Die Dokumente geben eine recht genaue Situationsbeschreibung wieder und ermöglichen somit die Menschen der damaligen Zeit besser zu verstehen. Vorherrschend war Armut und Elend. Die zweite Hälfte des 18. Jahrhunderts ist eine politisch und militärisch sehr bewegte Epoche. Die Habsburger Monarchie war in viele große Kriege verwickelt und die meisten Informationen aus dieser Zeit beruhen auf diesen Auseinandersetzungen.

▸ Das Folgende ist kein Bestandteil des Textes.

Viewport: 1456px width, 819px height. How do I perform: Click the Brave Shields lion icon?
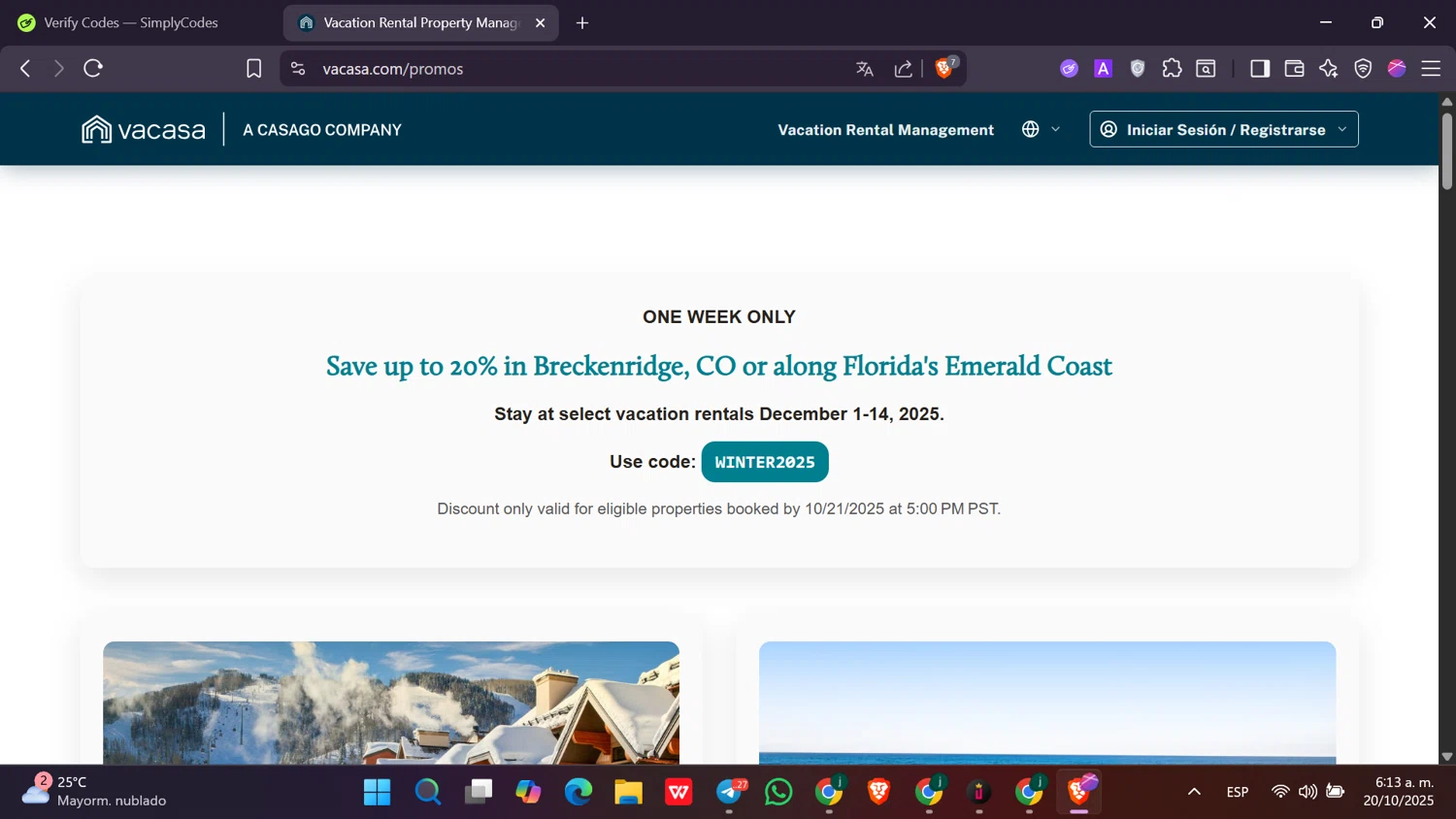point(943,68)
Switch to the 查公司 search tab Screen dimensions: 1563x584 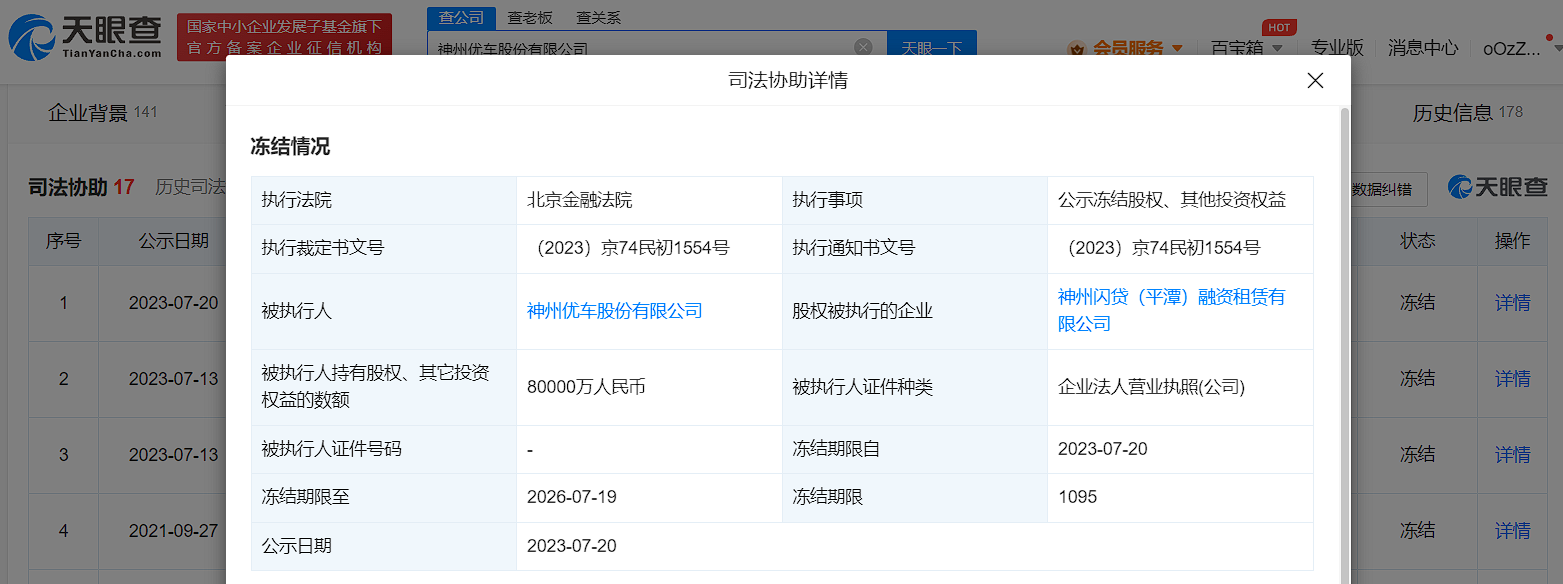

Die Edition der Berichte infolge der Konskription der Jahre 1771/72 können somit eine wichtige Ergänzung für das Verständnis der Zeit darstellen. Neben den transkribierten Texten stellt die Einleitung einen weiteren wichtigen Bestandteil des Werkes dar. In diesem werden in übersichtlicher Art und Weise die Entwicklungen, welche zur Praxis der Untertanenverzeichnisse führten geschildert und könnte für sich allein stehend bereits einen vorzüglichen Überblick über die innenpolitische Entwicklung geben. Die Aussagen werden zumeist durch Literatur oder Quellenangaben stichhaltig belegt. Aufgrund der verwendeten Fachsprache und auch der textlastigen Ausführung sollte der Leser bereits einige Erfahrung in Bezug auf wissenschaftliche historische Werke mitbringen. Wir vergeben für dieses Buch 5,0 Punkte von 5, was einer absoluten Kaufempfehlung entspricht, da dieses Buch neben reichen Hintergrundinformationen aus der 2. Hälfte des 18. Jahrhunderts auch einen Sozial- und Wirtschaftsgeschichtlichen Eindruck vermittelt, den nur zeitgenössische Dokumente zeigen können.